Compte-rendu du colloque
L’appel à communications privilégiait explicitement la présentation de recherches en sciences sociales, soucieuses de rendre compte de réalités complexes et dynamiques, partant d’expériences concrètes de terrains et rendant compte des multiples pratiques, interactions et représentations des acteurs locaux.
Pour répondre à ses objectifs et guider les communicants dans leurs propositions, le Colloque avait été organisé autour de six grands thèmes complémentaires couvrant les différents champs d’analyse des questions foncières et permettant de rendre compte des recompositions contemporaines :
- Coutumes, droits indigènes, politiques foncières
- Dimensions cognitives et identitaires de la question foncière
- Dimensions intra familiales et intergénérationnelles des dynamiques et des politiques foncières
- Marchés fonciers et modes d’accès à la terre
- Jeux croisés des dynamiques agraires et foncières
- Globalisation, désagrarisation et mobilité dans les espaces ruraux.
L’appel à communication a attiré, après sélection, 126 communications, en français et en anglais, proposées par des chercheurs, des praticiens du développement, privés ou publiques, issus d’horizons géographiques et culturels très variés. Le public inscrit et les auteurs des communications reflètent aussi la forte attractivité internationale de ce colloque : 230 inscriptions au colloque montrent que l’Europe du nord et du sud ont été majoritairement représentés ; l’Afrique de l’ouest, l’Afrique centrale et l’Afrique du Sud formait aussi un ensemble significatif de participants. Moins nombreux mais très actifs dans les débats, les participants d’Amérique centrale et latine, ou encore des USA, ont enrichi les approches et les échanges scientifiques.
L’ensemble des communications a été réparti sur les trois journées, en trois temps forts rythmant les échanges :
- conférences de séance plénière (2),
- panels thématiques animés par une personne (24)
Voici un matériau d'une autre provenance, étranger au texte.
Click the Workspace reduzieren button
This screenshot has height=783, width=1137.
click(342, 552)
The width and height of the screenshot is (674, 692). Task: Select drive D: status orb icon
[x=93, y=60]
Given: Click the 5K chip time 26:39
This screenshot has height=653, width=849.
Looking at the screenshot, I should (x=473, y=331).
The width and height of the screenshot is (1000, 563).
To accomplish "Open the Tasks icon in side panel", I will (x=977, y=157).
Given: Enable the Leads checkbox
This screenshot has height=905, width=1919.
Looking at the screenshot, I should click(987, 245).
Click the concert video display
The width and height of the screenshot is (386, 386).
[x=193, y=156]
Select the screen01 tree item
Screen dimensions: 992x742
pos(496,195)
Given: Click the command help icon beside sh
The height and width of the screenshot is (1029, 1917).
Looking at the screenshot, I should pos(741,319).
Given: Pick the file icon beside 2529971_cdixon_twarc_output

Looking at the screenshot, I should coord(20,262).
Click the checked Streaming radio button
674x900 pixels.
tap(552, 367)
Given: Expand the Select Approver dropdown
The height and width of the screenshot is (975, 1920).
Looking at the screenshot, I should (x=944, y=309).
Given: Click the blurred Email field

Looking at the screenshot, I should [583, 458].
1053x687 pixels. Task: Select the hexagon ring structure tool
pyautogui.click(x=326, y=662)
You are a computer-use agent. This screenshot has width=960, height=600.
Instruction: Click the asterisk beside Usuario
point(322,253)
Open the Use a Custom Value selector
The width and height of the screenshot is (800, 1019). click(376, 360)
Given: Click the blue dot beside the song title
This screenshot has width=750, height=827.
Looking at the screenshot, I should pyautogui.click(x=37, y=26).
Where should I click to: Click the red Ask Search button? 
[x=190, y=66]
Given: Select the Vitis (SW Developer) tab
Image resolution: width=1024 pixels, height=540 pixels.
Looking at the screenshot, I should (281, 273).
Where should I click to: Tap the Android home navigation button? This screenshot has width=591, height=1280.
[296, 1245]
- tables rondes le dernier jour (4)Ces séquences ont constitué des espaces d’échanges scientifiques et de débats politiques sur des enjeux d’actualité du développement.
La richesse des panels thématiques, l’abondance des communications, l’importance de certains débats en panels ou en table ronde, ont eu et auront de larges échos notamment à travers différentes formes de valorisation scientifique et pédagogique programmées (projets d’ouvrages, publications de numéros spéciaux dans certaines revues scientifiques, travaux sur textes du colloque dans les formations de l’Agro-M, du CNEARC et de l’IAMM…).
Le succès de ce colloque se mesure enfin à l’abondance des messages de satisfaction des participants, individus ou institutions, par les nouveaux réseaux de coopération qui se sont construits au cours de ces trois journées.